Reputation: 215
So I am making a search engine for a site using Zend_Search_Lucene
I am currently using Zend_Search_Lucene_Analysis_Analyzer_Common_Utf8_CaseInsensitive which works fine, except for one thing: it makes distinctions between accented and not accented characters
In google (and other search engines) when you search for "χιονι" it will return results for all variations of it, like "χιόνι" which is the correct accented version in greek (χιόνι = snow btw). In lucene (in general, not only Zend_Search_Lucene) this is not default or even bundled behavior from what I've seen
My first attempt for a solution was to do kind of what lucene does for case insensitive search - analyzers, remove accents from letters the same way case insensitive analyzers simply make everything lowercase during indexing & searching (ie $str = strtr($str, 'ό', 'ο'))
The only reason this failed is because php does not have an mb_strtr and strtr does not work for multibyte characters like this, and preg_replace just didn't work either
Is there a way to make lucene search in "accent-insensitive" mode (an analyzer probably?), or alternatively a way to unaccent multibyte characters in php (I also did search on this with no results)?

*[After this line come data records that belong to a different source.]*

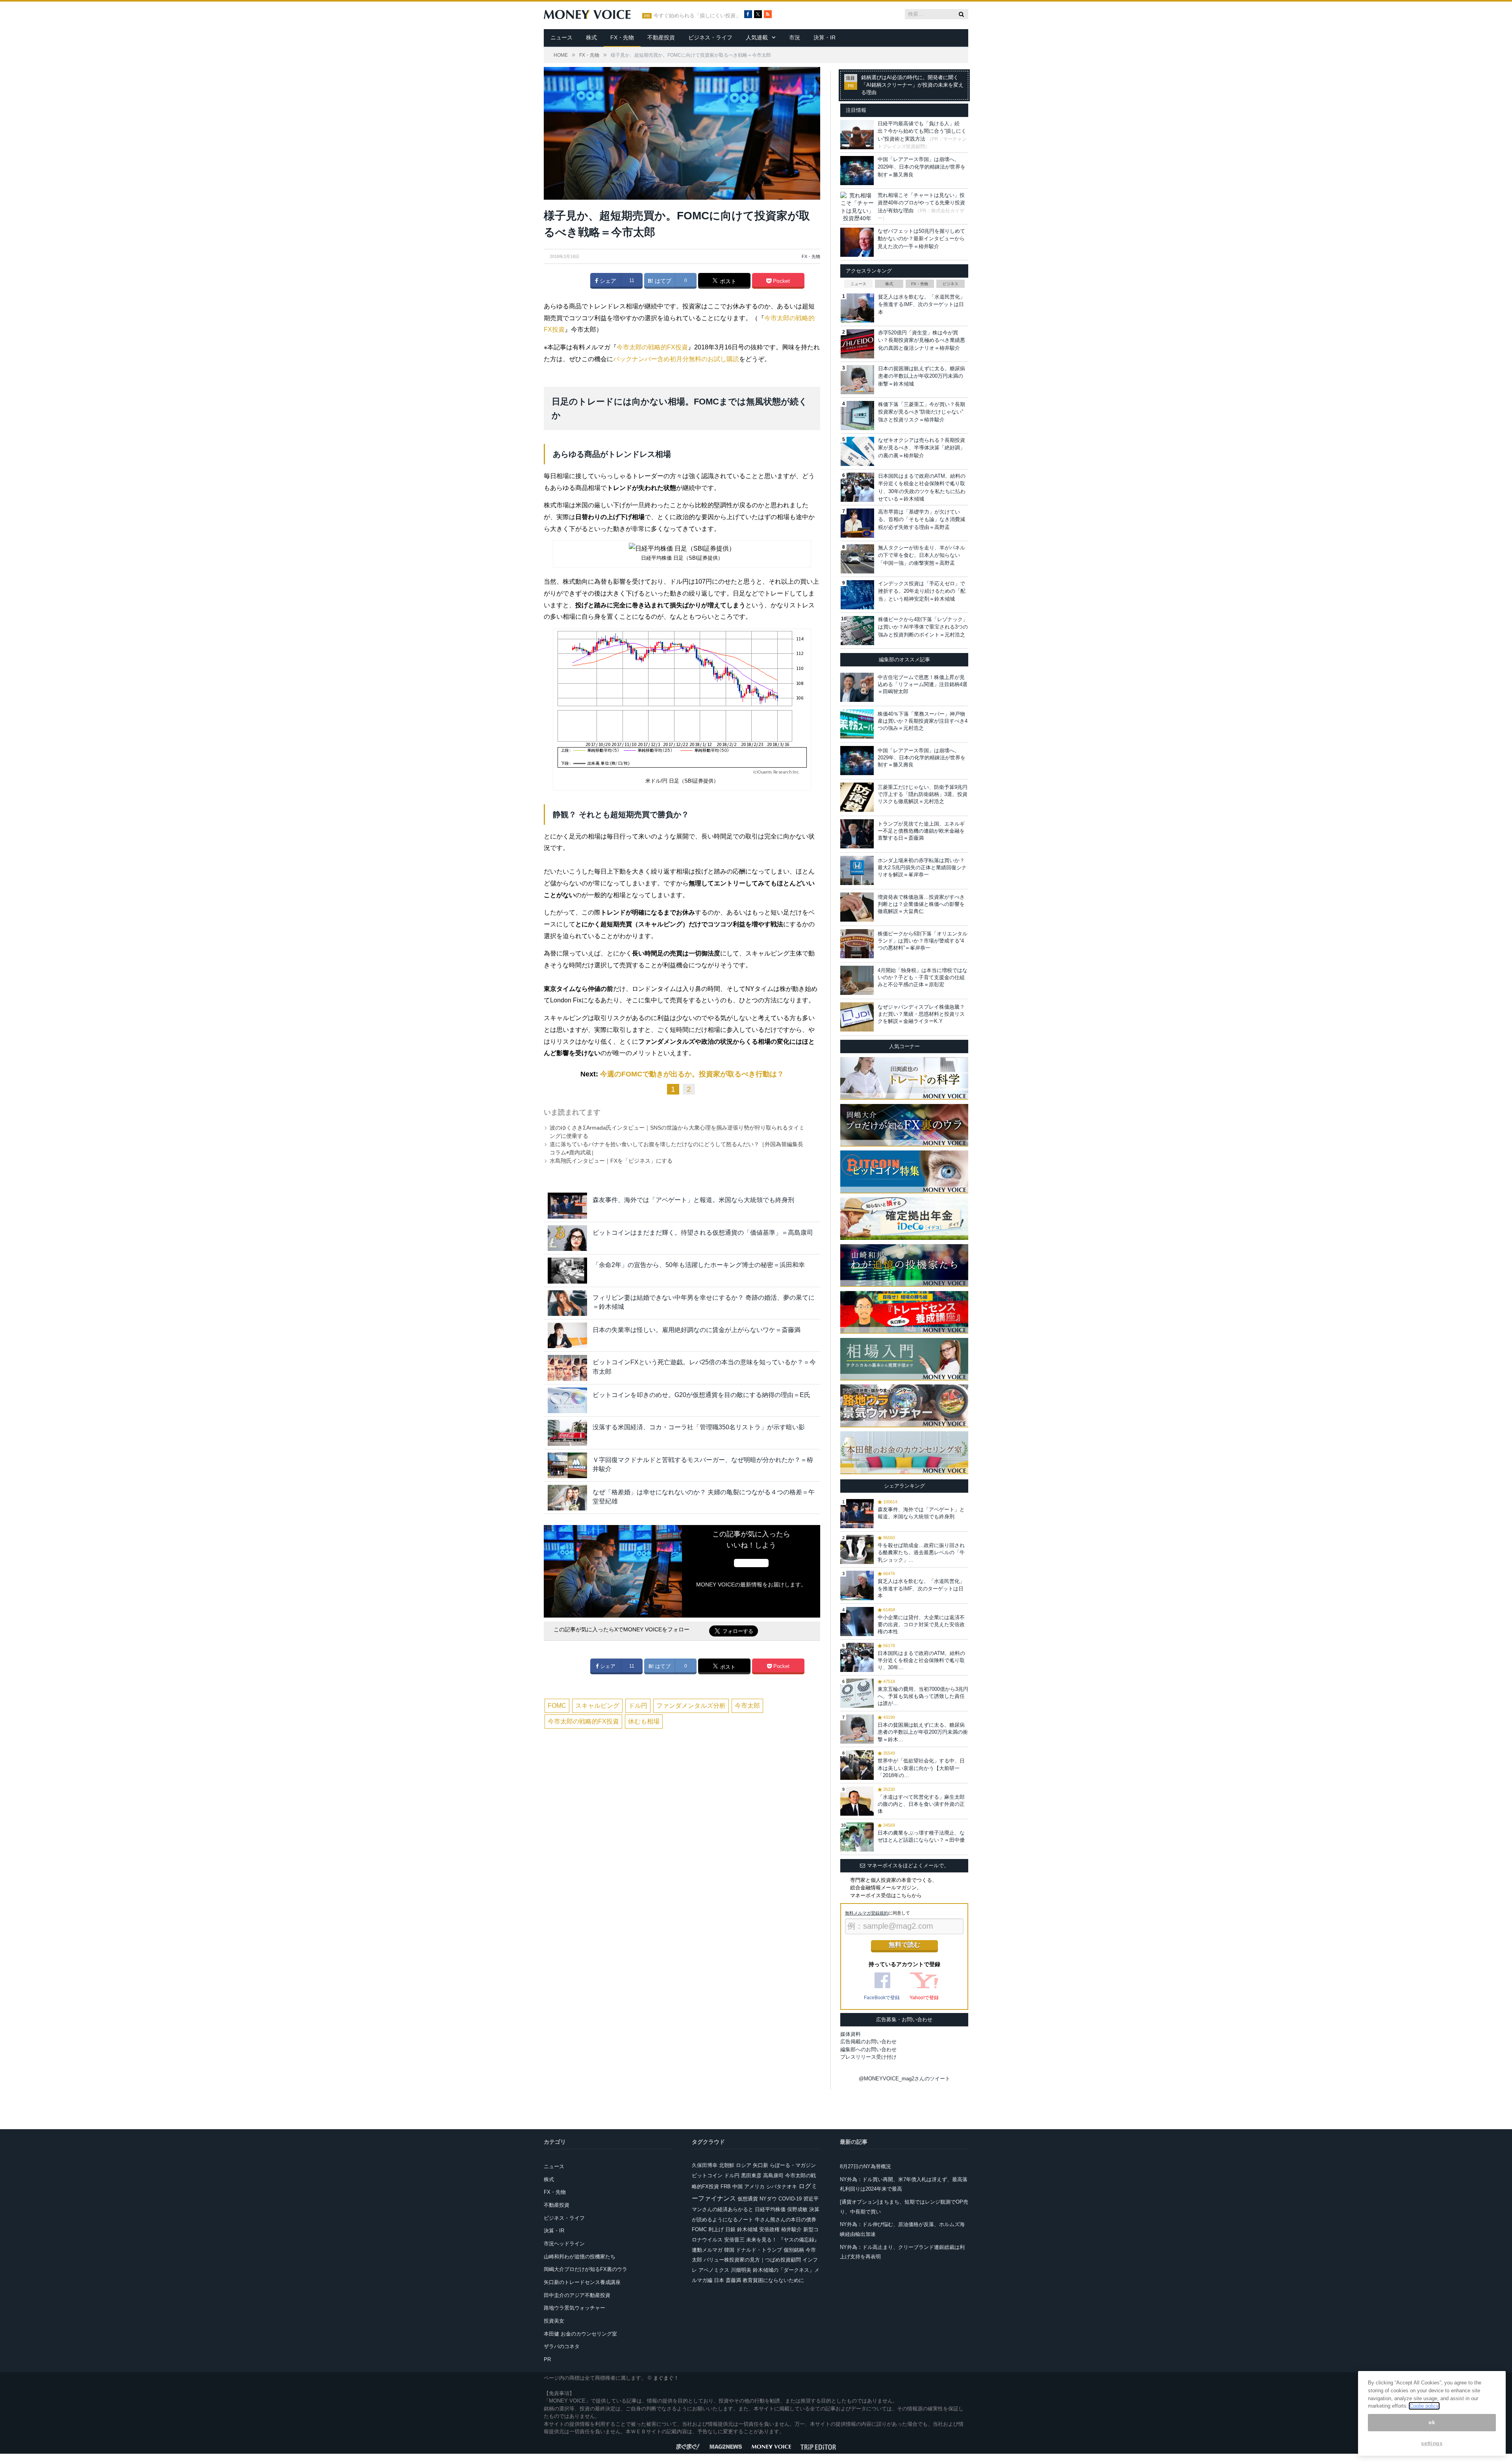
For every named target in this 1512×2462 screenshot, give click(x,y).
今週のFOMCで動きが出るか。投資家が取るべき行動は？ (692, 1074)
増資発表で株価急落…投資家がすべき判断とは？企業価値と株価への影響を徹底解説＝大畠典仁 (921, 904)
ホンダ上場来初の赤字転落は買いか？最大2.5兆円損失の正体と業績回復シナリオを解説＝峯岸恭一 (922, 867)
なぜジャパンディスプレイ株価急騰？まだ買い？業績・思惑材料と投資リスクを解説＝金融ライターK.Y (921, 1014)
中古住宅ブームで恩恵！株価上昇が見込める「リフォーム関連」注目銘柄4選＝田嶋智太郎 (922, 684)
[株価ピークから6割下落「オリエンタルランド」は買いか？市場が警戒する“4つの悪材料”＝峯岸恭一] (857, 943)
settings (1431, 2443)
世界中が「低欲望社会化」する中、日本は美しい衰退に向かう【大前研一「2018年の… (921, 1768)
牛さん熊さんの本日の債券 (785, 2220)
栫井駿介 (791, 2229)
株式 (591, 37)
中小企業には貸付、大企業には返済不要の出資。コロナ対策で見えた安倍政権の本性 (921, 1624)
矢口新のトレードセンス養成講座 (582, 2282)
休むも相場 (644, 1721)
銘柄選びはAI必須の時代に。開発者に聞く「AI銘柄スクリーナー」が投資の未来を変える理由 (912, 85)
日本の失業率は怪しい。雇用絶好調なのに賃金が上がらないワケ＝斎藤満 (696, 1330)
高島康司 (773, 2175)
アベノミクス (714, 2270)
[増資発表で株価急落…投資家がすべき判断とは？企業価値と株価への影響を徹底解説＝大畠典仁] (857, 907)
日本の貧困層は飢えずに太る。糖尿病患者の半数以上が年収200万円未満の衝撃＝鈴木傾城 (921, 376)
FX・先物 (622, 37)
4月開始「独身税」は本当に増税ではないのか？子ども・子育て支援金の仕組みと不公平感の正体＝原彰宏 (922, 977)
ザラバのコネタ (562, 2346)
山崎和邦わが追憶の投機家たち (579, 2257)
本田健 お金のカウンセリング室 (580, 2334)
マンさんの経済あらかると (722, 2209)
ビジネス (950, 284)
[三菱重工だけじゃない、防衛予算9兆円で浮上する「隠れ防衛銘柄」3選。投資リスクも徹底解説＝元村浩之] (857, 797)
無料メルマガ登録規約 (866, 1913)
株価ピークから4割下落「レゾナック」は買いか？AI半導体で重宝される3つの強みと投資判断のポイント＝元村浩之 (923, 627)
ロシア (743, 2165)
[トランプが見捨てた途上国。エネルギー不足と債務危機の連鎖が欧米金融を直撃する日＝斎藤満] (857, 833)
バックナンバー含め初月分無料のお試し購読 (676, 359)
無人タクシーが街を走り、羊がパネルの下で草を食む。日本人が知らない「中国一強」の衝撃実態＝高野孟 (921, 555)
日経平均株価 (770, 2209)
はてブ (662, 281)
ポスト (727, 281)
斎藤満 (733, 2280)
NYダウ (768, 2199)
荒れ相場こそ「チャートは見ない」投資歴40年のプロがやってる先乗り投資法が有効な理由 (921, 202)
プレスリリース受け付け (868, 2057)
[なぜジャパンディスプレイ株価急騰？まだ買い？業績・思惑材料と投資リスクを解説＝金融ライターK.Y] (857, 1017)
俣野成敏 (797, 2209)
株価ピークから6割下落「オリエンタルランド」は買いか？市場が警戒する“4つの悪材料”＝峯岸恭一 (922, 941)
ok (1432, 2422)
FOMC (557, 1705)
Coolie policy (1424, 2406)
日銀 (730, 2229)
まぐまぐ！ (666, 2378)
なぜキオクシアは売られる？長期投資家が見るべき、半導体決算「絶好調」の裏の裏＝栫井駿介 (921, 447)
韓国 (729, 2250)
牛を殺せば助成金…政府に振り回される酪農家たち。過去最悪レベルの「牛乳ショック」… (921, 1552)
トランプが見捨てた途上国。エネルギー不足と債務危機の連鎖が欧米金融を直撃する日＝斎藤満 (921, 831)
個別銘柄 (794, 2250)
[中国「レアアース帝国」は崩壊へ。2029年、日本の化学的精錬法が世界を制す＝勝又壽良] (857, 760)
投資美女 (554, 2321)
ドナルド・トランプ (759, 2250)
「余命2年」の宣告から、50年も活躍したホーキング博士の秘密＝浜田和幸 (699, 1265)
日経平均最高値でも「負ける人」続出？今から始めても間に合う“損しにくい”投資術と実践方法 (922, 131)
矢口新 (760, 2165)
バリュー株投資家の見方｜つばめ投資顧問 (752, 2260)
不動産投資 (661, 37)
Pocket (780, 281)
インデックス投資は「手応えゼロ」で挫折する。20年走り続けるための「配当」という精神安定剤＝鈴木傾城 (921, 591)
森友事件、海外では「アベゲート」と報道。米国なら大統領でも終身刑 (693, 1200)
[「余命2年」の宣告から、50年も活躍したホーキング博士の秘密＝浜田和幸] (567, 1270)
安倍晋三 (734, 2240)
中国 (737, 2186)
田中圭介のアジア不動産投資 (577, 2295)
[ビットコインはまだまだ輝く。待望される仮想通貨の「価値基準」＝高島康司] (567, 1238)
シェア (607, 281)
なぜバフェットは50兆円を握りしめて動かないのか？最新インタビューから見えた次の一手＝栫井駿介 (921, 238)
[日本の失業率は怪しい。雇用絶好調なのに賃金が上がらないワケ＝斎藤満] (567, 1335)
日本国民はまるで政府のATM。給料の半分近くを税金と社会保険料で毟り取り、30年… (921, 1660)
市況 (794, 37)
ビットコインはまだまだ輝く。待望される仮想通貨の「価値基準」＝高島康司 (703, 1232)
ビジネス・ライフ (710, 37)
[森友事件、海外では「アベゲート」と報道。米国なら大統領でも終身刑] (567, 1205)
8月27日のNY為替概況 (865, 2166)
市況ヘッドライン (564, 2244)
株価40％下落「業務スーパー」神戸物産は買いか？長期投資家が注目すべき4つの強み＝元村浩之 (922, 721)
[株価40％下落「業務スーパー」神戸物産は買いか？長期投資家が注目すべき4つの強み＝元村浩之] (857, 723)
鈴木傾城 (747, 2229)
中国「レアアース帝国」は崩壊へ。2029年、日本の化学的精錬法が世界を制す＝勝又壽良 (921, 167)
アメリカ (754, 2186)
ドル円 (637, 1705)
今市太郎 (747, 1705)
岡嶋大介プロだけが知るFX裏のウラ (585, 2269)
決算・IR (824, 37)
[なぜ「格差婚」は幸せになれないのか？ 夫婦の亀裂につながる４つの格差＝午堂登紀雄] (567, 1497)
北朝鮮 (726, 2165)
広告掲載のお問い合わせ (868, 2042)
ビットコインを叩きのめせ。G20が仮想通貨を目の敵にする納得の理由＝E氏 (701, 1394)
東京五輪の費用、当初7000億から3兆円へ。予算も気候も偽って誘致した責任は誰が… (923, 1696)
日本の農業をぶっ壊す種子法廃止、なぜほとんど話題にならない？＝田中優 (921, 1836)
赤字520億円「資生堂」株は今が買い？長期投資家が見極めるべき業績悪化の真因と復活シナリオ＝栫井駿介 (921, 340)
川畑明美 (741, 2270)
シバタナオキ (781, 2186)
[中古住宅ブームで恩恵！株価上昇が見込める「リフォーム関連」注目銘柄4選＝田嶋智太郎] (857, 687)
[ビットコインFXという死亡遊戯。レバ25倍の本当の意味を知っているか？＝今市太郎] (567, 1367)
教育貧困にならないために (773, 2280)
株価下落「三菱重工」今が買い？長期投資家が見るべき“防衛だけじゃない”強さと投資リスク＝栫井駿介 (921, 412)
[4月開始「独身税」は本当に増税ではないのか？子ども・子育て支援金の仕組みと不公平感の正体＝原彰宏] (857, 980)
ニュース (561, 37)
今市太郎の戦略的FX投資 (652, 347)
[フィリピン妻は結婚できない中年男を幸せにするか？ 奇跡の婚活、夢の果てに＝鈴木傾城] (567, 1303)
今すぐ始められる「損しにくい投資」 (697, 16)
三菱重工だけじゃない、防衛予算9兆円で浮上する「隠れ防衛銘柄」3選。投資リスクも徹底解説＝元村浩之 (922, 794)
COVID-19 (790, 2199)
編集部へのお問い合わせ (868, 2049)
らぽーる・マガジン (793, 2165)
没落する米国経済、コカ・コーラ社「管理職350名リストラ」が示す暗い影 (699, 1427)
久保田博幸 (704, 2165)
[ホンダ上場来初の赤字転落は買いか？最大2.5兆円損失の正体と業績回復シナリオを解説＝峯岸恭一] (857, 870)
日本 (719, 2280)
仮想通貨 (747, 2199)
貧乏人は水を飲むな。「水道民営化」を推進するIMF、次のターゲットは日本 (921, 304)
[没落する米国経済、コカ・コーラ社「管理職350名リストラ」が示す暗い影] (567, 1432)
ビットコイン (707, 2175)
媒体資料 (850, 2034)
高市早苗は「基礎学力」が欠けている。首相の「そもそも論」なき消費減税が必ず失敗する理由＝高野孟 (921, 519)
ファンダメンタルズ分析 (691, 1705)
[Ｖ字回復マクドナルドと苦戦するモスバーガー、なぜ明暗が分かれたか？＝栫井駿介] (567, 1465)
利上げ (716, 2229)
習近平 (811, 2199)
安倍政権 (769, 2229)
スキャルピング (597, 1705)
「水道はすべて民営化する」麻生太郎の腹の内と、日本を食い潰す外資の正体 (921, 1804)
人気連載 (757, 37)
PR (547, 2359)
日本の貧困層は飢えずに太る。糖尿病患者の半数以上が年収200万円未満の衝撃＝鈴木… (923, 1732)
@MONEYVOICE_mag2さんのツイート (904, 2079)
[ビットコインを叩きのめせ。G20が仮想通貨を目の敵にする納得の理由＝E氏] (567, 1400)
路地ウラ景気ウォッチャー (574, 2308)
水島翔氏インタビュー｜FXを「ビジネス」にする (611, 1161)
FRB (726, 2186)
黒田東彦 (751, 2175)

Mind that what I want to search for is not western-european accented characters for which there are some unaccent solutions for php on the web
Upvotes: 3
Views: 1528
Reputation: 13296
Have you tried normalizer_normalize to remove diacritics from text: How to remove diacritics from text?
You can also use $str = iconv('UTF-8', 'ASCII//TRANSLIT//IGNORE', $str);
You can then create a token filter (by extending Zend_Search_Lucene_Analysis_TokenFilter) to normalize your keywords.
I don't know if it works for your encoding.
Upvotes: 2